Text provided Start Marker
Back from therapy this morning. Not sure if it sucked or didn’t suck or was helpful or what.
It was low key and undramatic. By my choice really. When I started therapy years ago, I would plunge into trauma and many sessions ended with myself in a child place, or severely distraught, and then I’d go home. It took ages to crawl out of that place again.
I don’t know. I am set on not continuing in that vein, and so I’m not. I am left with the uneasy feeling that Ron doesn’t approve – he wants the intensity and the drama perhaps. Or something.
I also feel uneasy that I have seized control. This is not Ron’s preferred way of working. This is what I feel I need, but I don’t get much feeling that he agrees. His philosophy though is to let the client lead, so he goes along with it? Maybe.
Text provided End Marker
Recorded data Start Marker
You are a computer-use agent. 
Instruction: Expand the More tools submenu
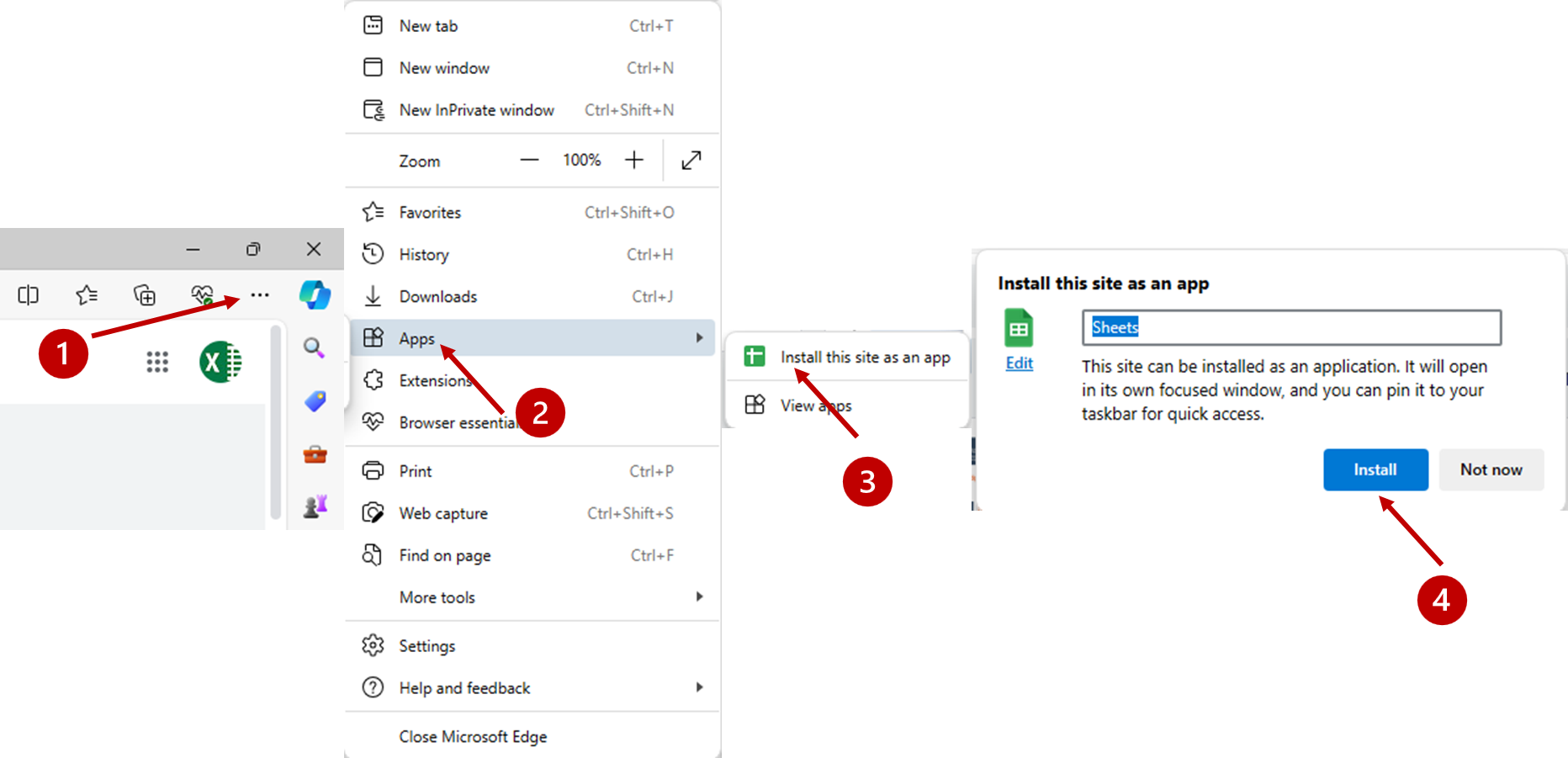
Recorded data End Marker
Recorded data Start Marker
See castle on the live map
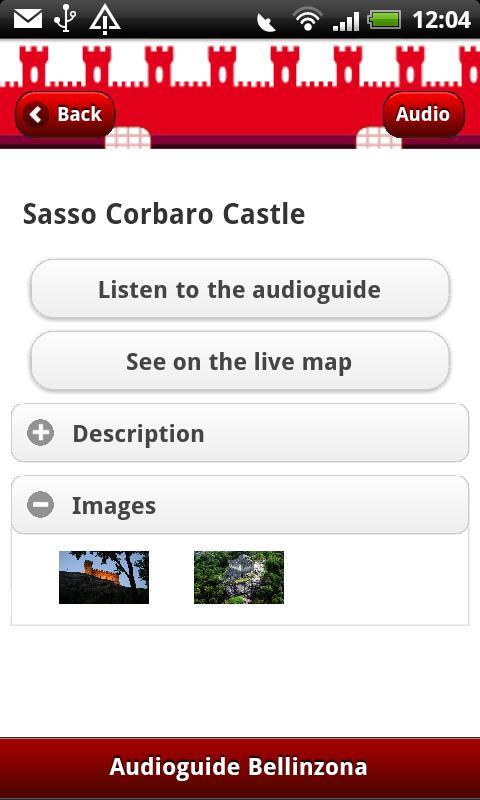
Recorded data End Marker
Recorded data Start Marker
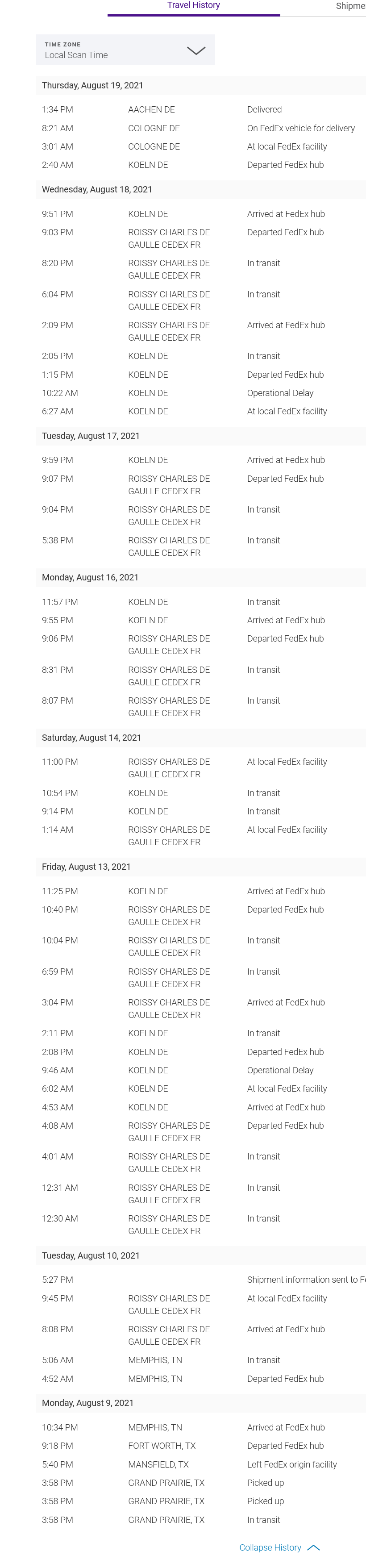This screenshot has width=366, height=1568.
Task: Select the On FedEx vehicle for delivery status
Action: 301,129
Recorded data End Marker
Copy out the passage of the therapy post from "I also feel" to "with it? Maybe.".

I also feel uneasy that I have seized control. This is not Ron’s preferred way of working. This is what I feel I need, but I don’t get much feeling that he agrees. His philosophy though is to let the client lead, so he goes along with it? Maybe.